* Work required *
Return, exactly as written, the line containing "Go to the next page arrow" and every line after it to the end of the records below, with no pictures.

* Material supplied *
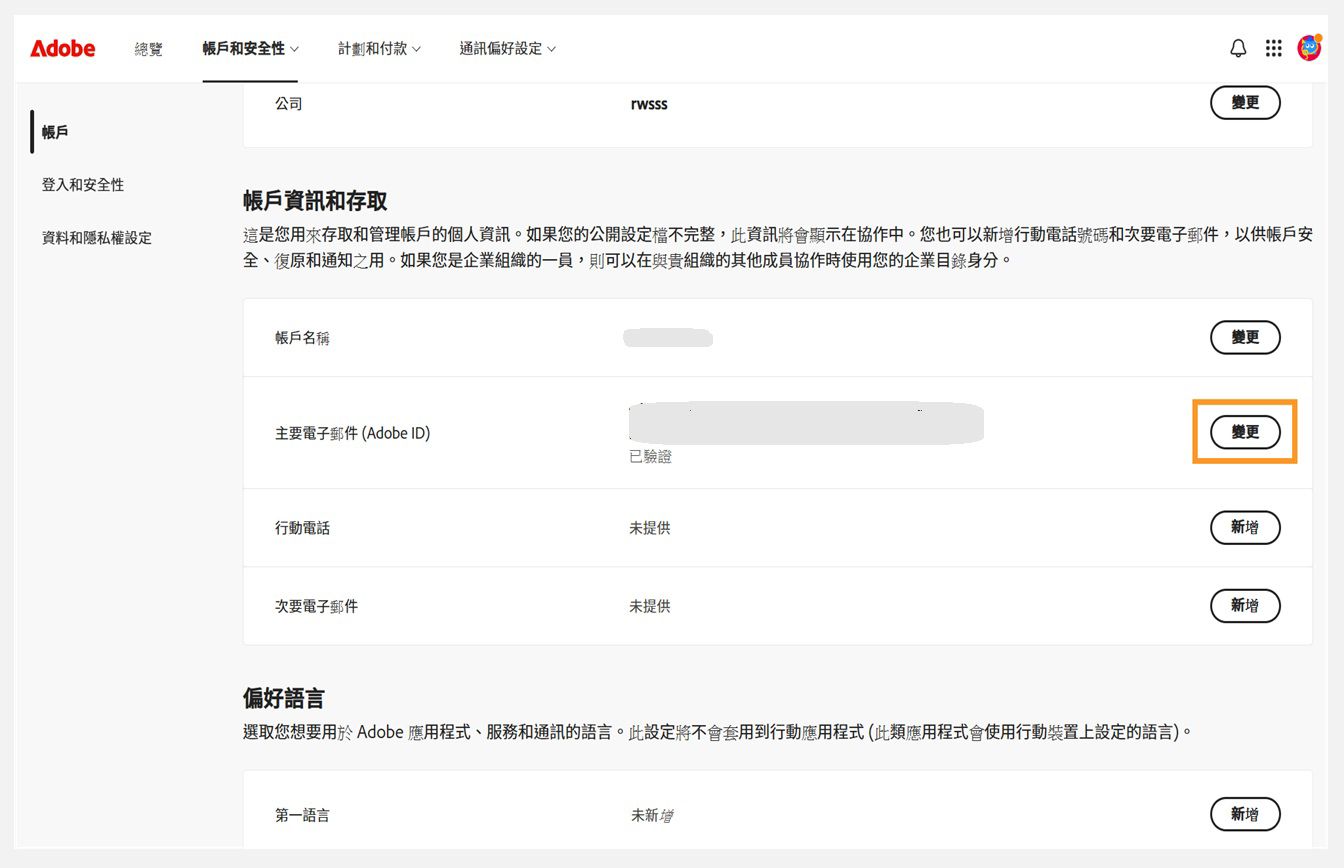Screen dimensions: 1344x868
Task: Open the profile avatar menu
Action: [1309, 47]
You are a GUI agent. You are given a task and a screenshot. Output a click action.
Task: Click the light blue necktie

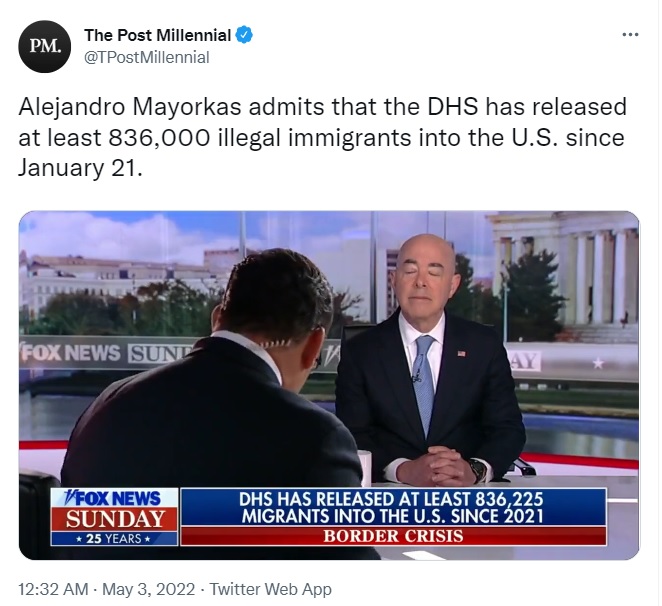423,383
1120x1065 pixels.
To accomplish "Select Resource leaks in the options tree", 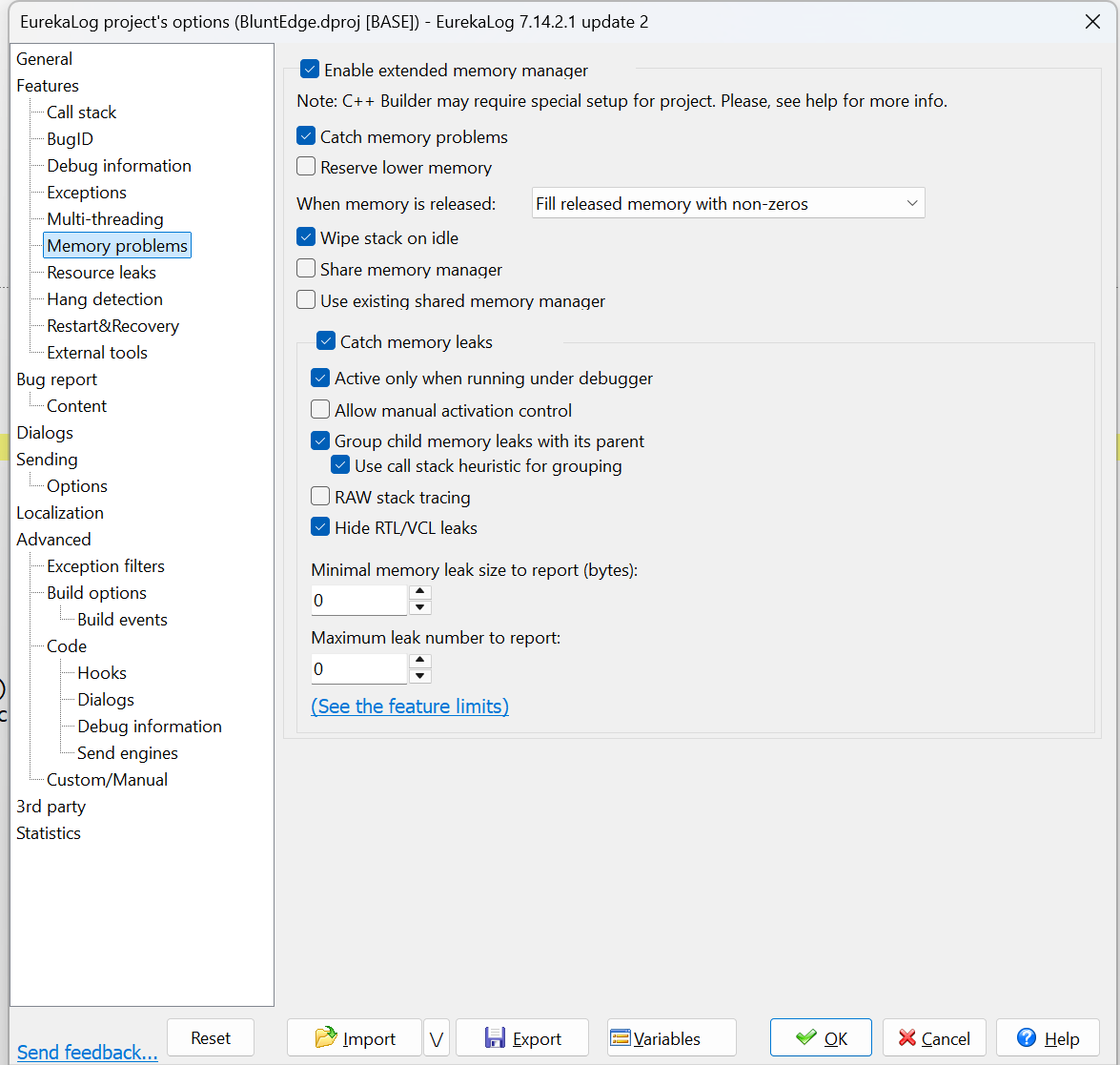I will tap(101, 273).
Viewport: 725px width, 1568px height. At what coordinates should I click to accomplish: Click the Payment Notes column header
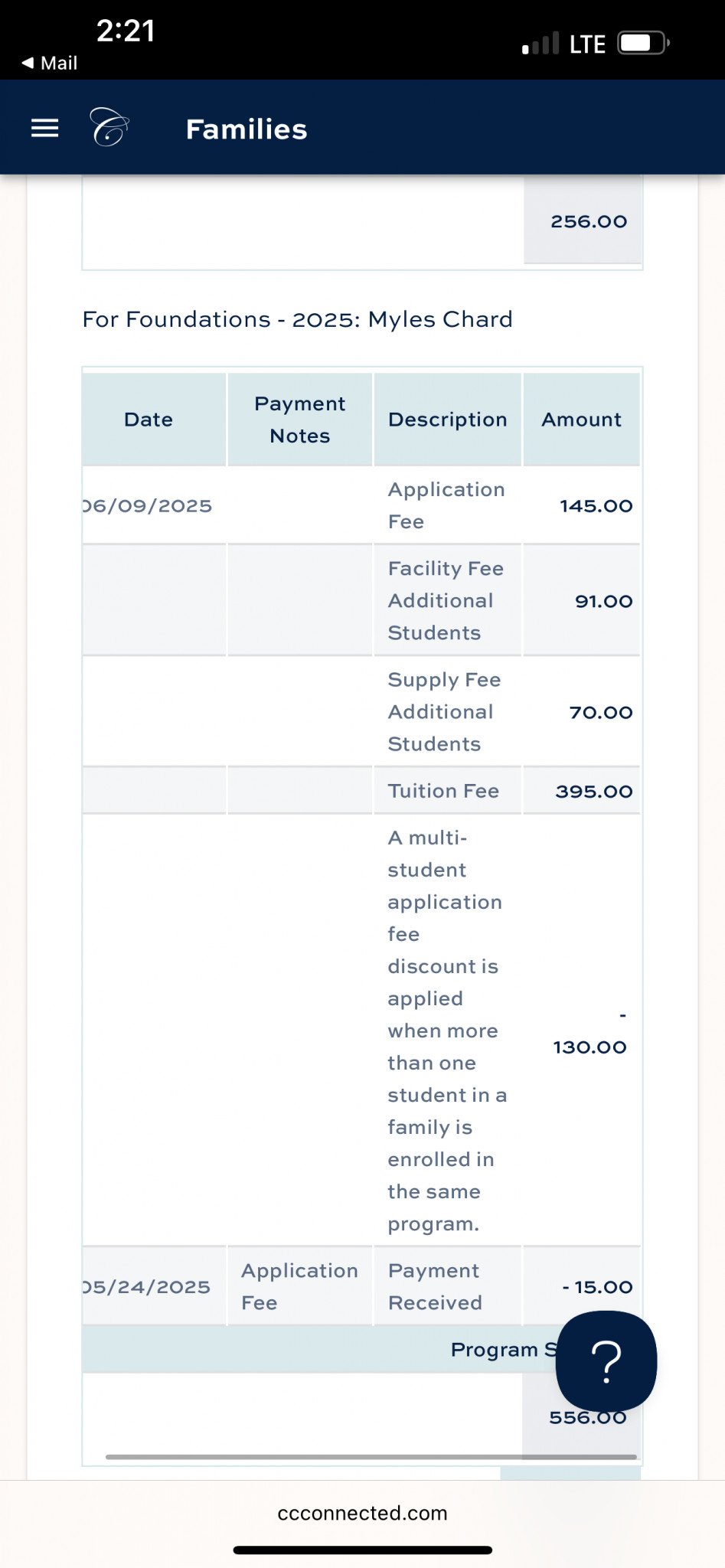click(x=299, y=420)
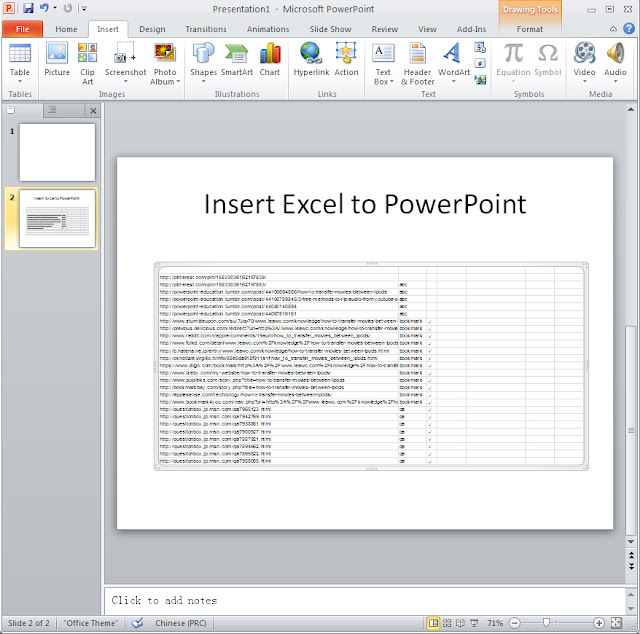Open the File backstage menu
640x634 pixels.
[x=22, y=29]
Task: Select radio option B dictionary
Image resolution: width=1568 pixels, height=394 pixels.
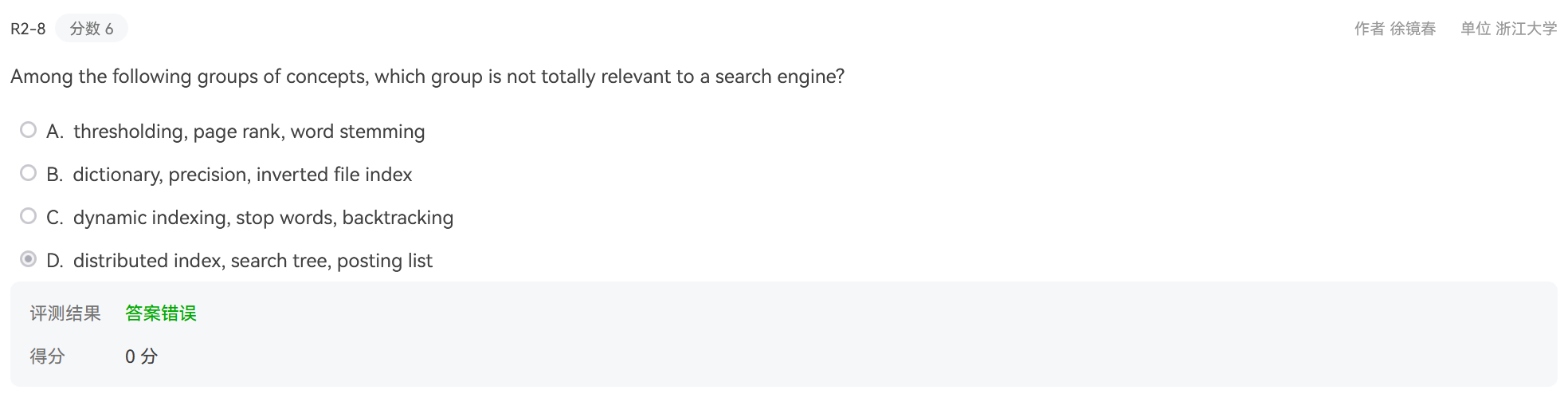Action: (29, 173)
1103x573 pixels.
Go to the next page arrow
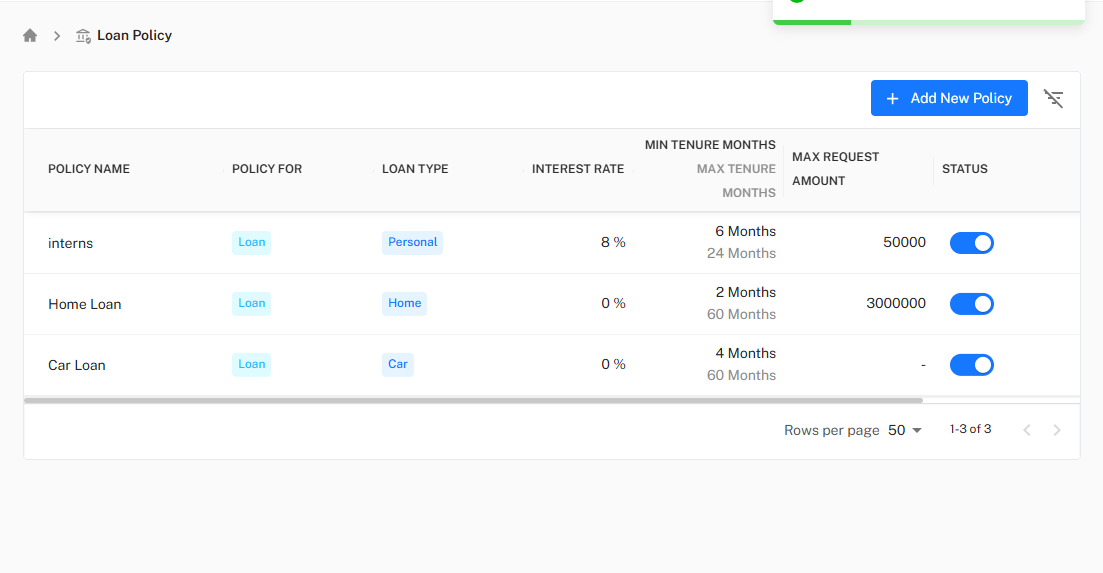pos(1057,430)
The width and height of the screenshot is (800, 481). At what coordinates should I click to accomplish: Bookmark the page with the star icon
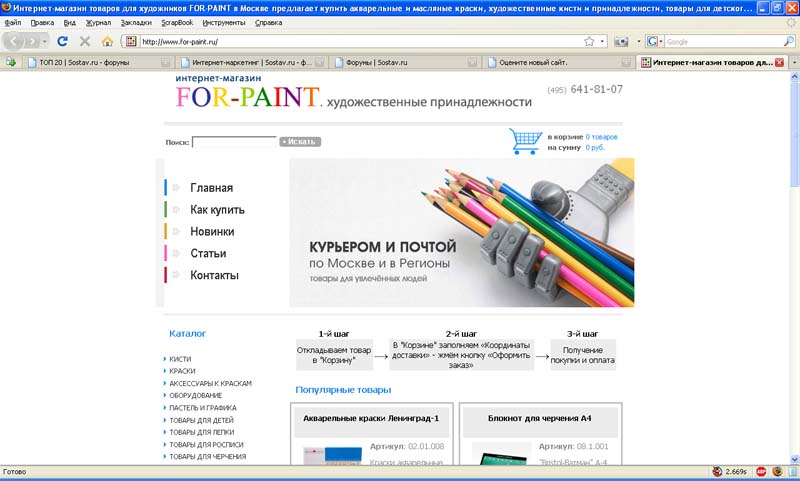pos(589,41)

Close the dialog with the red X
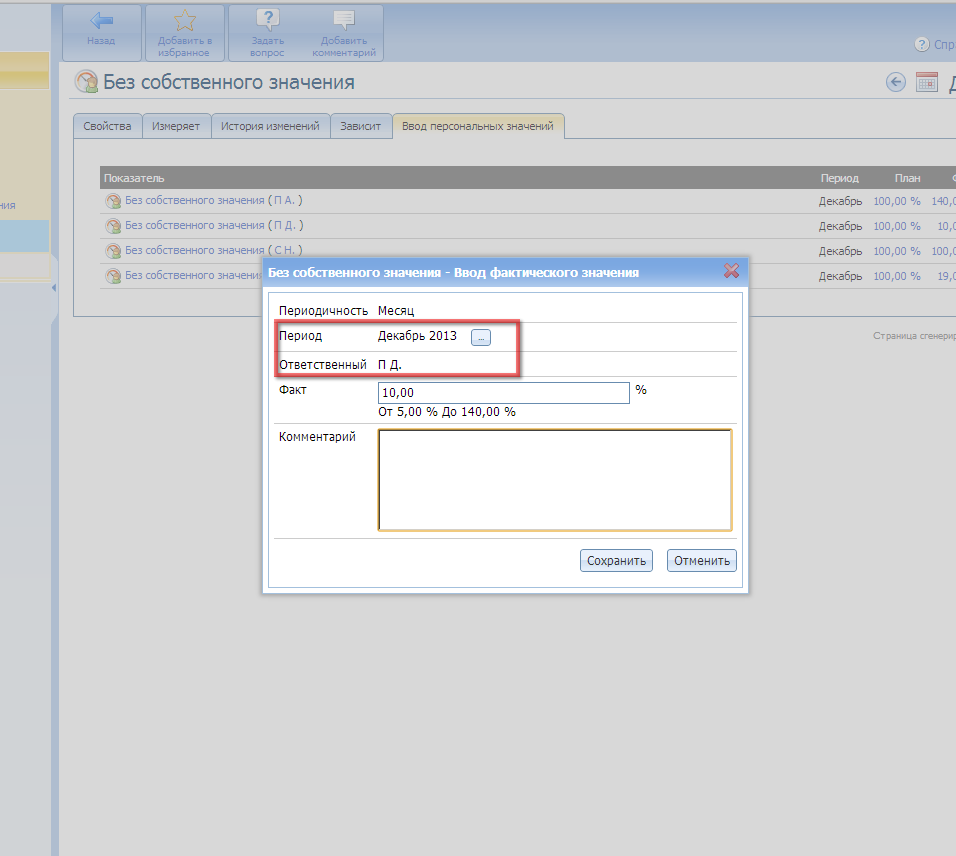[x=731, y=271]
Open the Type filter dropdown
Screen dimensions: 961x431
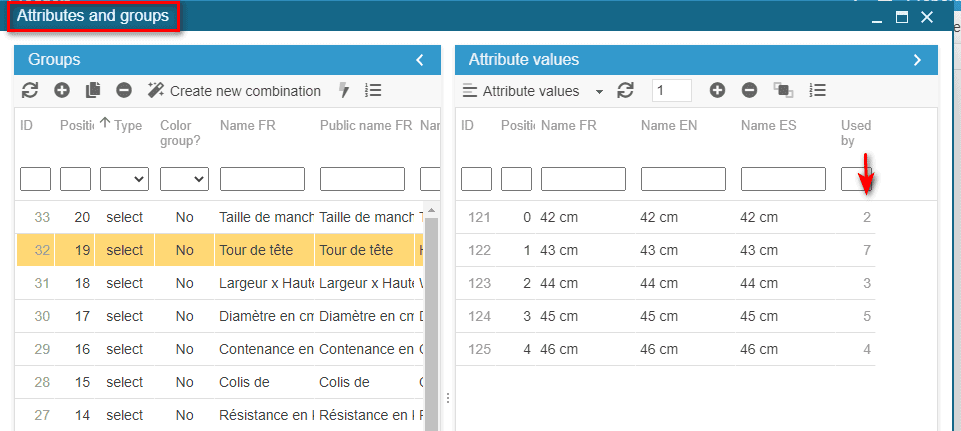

* Finished exercise *
Go to the next page arrow
pos(1057,430)
The width and height of the screenshot is (800, 481). At what coordinates should I click to accomplish: Bookmark the page with the star icon
pos(589,41)

Close the dialog with the red X
[x=731, y=271]
Open the Type filter dropdown
Screen dimensions: 961x431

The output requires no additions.